In the area of security:
o Windows 2000 is a young OS whose security has been repeatedly compromised
o .NET is unproven from a stability, scalability, and security perspective.
o Solaris Operating Environment is Common Criteria EAL4
o Trusted Solaris is B1+ certified (currently in evaluation against Common Criteria certification)

Sun and iPlanet provide the most scalable, reliable, secure, and proven standards-based platform in the industry. The industry is being built on standards, Unix implementations in general, including Solaris in particular.

In the area of reliability, no military ships have been towed to dock due to failures in Sun products.

Your last sentence implies that Customer thinks that smart services is somehow dependent on Jini. This is not the case. Sun ONE supports Web services. Jini supports Jini services. They are not the same.


Sun recommends that you select product implementations based on the requirements of each project. If these projects require a loosely-coupled computing model, then select a solution that meets those requirements. Sun provides more loosely-coupled options and products (Sun ONE, Jini, JXTA) than Microsoft provides with .NET. Sun has the added advantage that our implementations are based on standards. Also, Sun ONE and Jini are available today.

- REAL TIME: HOW DOES J2EE ADRESS DETERMINISTIC BEHAVIOR (REAL TIME).

There are two relevant JCP efforts here: JSR 1, Real-time Specification for Java, and JSR 50, Distributed Real-Time Specification for Java. What are the corresponding efforts for .NET? Does .NET address deterministic real-time behavior? JSR 1 - Real-Time Specification for Java is now in public release. See http://java.sun.com/aboutJava/communityprocess/first/jsr001/index.html

- JSR76 (RMI SECURITY FOR J2SE) AND JSR78(RMI CUSTOM REMOTE REFERENCES) HAVE BEEN VOTED DOWN BY THE EXECUTIVE COMMITTEE. THIS MEANS THAT NO RMI SECURITY WILL BE AVAILABLE FOR JAVA 1.4. WHAT IS THE IMACT FOR BATTLEFIELD DISTRIBUTED COMPUTING? (EG. "OPEN WINGS")

The security APIs that were being developed under these JSRs will now appear within the Jini community process. This was their main deployment environment, and where they address the biggest risk (mobile code and its deployment is an area of much concern within DoD, see the mobile code policy from OSD).

The fact that it was voted down shows that the Java Community Process is an open process (both of these JSRs were led by Sun).

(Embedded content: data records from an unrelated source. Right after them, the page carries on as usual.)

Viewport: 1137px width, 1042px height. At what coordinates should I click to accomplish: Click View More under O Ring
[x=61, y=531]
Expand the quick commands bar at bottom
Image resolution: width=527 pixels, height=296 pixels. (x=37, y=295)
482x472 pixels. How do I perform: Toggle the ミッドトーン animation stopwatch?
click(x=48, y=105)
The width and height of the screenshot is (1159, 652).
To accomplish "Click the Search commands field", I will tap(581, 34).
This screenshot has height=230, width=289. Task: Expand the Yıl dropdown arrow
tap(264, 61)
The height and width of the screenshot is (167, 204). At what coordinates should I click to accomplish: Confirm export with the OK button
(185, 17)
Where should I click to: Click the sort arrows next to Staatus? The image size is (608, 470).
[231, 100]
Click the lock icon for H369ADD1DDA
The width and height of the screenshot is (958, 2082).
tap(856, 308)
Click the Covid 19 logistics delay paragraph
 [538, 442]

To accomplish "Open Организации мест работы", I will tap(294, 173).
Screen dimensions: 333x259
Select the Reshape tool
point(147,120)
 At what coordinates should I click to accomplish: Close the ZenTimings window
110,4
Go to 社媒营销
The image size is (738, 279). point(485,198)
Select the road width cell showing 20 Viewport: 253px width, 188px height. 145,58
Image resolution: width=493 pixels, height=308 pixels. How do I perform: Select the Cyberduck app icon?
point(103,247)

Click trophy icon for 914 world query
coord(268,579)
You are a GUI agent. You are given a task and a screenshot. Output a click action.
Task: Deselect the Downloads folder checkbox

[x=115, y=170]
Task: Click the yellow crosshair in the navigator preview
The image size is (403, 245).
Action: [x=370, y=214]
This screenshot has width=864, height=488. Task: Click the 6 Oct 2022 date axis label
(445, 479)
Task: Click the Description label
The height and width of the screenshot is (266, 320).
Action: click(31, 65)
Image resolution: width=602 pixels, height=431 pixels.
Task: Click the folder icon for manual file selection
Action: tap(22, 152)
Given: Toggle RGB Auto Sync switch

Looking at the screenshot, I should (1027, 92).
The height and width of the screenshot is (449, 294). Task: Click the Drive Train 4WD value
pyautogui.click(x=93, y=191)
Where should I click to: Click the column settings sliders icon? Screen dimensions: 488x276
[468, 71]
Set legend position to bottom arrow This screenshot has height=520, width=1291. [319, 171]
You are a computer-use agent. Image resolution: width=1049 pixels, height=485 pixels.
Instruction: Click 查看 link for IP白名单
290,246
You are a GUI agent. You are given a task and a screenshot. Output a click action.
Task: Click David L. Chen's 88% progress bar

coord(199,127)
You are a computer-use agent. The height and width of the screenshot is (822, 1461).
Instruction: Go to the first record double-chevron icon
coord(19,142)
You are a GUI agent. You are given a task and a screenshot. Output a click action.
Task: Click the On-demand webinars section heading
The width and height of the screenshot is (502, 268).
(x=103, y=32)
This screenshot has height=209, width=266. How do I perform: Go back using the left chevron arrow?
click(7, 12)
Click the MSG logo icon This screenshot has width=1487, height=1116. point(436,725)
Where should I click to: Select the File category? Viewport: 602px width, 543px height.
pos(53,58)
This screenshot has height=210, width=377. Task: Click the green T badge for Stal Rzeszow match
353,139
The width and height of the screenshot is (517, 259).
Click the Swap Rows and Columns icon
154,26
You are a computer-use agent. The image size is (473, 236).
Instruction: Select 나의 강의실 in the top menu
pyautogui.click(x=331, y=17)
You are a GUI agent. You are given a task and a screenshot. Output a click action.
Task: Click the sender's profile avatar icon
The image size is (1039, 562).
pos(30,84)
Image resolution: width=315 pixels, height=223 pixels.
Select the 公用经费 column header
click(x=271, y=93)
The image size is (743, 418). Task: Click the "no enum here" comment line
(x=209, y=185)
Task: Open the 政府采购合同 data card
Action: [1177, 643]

The Java Platform is not a product of Sun, but a product of the Java community.

The fact that JSR 76 did not pass means that security will not be not integrated at the RMI layer. However, secure solutions can be created using JAAS and SSL. This is done in practice today (its proven and works).

When a RMI security JSR is passed, it can be utilized. Note that there is no standards-based secure method for inter-service authorization and authentication in .NET. SOAP does not address these issues. The ebXML Message Service spec, and JAAS (Java Authentication and Authorization Services) do.